What you should do: Retype the records below exactly as they appear.

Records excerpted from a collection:
※ ※ ※
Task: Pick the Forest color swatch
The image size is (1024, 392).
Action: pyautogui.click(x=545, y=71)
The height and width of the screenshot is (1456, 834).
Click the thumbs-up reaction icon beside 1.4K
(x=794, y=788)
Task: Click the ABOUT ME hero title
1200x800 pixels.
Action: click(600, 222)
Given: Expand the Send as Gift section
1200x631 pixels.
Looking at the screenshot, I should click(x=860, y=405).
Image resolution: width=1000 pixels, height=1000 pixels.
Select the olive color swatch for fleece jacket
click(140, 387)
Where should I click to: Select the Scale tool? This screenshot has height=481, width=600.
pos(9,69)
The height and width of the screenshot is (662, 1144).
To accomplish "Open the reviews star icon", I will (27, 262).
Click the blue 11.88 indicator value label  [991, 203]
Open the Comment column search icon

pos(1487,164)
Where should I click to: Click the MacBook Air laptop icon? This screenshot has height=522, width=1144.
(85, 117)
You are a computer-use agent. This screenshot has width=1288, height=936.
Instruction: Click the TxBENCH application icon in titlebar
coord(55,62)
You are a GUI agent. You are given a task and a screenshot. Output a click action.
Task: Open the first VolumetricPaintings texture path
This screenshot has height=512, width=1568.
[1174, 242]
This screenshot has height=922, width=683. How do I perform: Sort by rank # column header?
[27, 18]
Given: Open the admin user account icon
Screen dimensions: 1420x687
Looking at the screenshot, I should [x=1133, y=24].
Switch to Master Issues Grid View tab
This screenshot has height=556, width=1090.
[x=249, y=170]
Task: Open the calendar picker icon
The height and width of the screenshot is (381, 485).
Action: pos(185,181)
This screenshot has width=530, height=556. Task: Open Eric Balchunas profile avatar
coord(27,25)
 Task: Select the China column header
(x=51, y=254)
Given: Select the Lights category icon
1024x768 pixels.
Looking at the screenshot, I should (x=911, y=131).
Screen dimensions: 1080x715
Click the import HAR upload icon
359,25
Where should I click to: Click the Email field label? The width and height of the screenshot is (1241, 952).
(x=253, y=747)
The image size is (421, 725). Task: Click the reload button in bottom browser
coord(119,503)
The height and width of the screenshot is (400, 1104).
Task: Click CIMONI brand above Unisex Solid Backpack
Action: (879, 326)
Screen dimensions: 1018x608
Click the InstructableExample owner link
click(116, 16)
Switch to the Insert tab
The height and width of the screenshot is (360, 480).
※ ※ ※
Written response:
Task: Pick the Forest color swatch
The image size is (1024, 392).
Action: pyautogui.click(x=545, y=71)
The height and width of the screenshot is (1456, 834).
Click the thumbs-up reaction icon beside 1.4K
(x=794, y=788)
Task: Click the ABOUT ME hero title
1200x800 pixels.
Action: click(600, 222)
Given: Expand the Send as Gift section
1200x631 pixels.
Looking at the screenshot, I should click(x=860, y=405).
Image resolution: width=1000 pixels, height=1000 pixels.
Select the olive color swatch for fleece jacket
click(140, 387)
Where should I click to: Select the Scale tool? This screenshot has height=481, width=600.
pos(9,69)
The height and width of the screenshot is (662, 1144).
To accomplish "Open the reviews star icon", I will (27, 262).
Click the blue 11.88 indicator value label  [991, 203]
Open the Comment column search icon

pos(1487,164)
Where should I click to: Click the MacBook Air laptop icon? This screenshot has height=522, width=1144.
(85, 117)
You are a computer-use agent. This screenshot has width=1288, height=936.
Instruction: Click the TxBENCH application icon in titlebar
coord(55,62)
You are a GUI agent. You are given a task and a screenshot. Output a click action.
Task: Open the first VolumetricPaintings texture path
This screenshot has height=512, width=1568.
[1174, 242]
This screenshot has height=922, width=683. How do I perform: Sort by rank # column header?
[27, 18]
Given: Open the admin user account icon
Screen dimensions: 1420x687
Looking at the screenshot, I should [x=1133, y=24].
Switch to Master Issues Grid View tab
This screenshot has height=556, width=1090.
[x=249, y=170]
Task: Open the calendar picker icon
The height and width of the screenshot is (381, 485).
Action: pos(185,181)
This screenshot has width=530, height=556. Task: Open Eric Balchunas profile avatar
coord(27,25)
 Task: Select the China column header
(x=51, y=254)
Given: Select the Lights category icon
1024x768 pixels.
Looking at the screenshot, I should (x=911, y=131).
Screen dimensions: 1080x715
Click the import HAR upload icon
359,25
Where should I click to: Click the Email field label? The width and height of the screenshot is (1241, 952).
(x=253, y=747)
The image size is (421, 725). Task: Click the reload button in bottom browser
coord(119,503)
The height and width of the screenshot is (400, 1104).
Task: Click CIMONI brand above Unisex Solid Backpack
Action: (879, 326)
Screen dimensions: 1018x608
Click the InstructableExample owner link
click(116, 16)
Switch to the Insert tab
The height and width of the screenshot is (360, 480).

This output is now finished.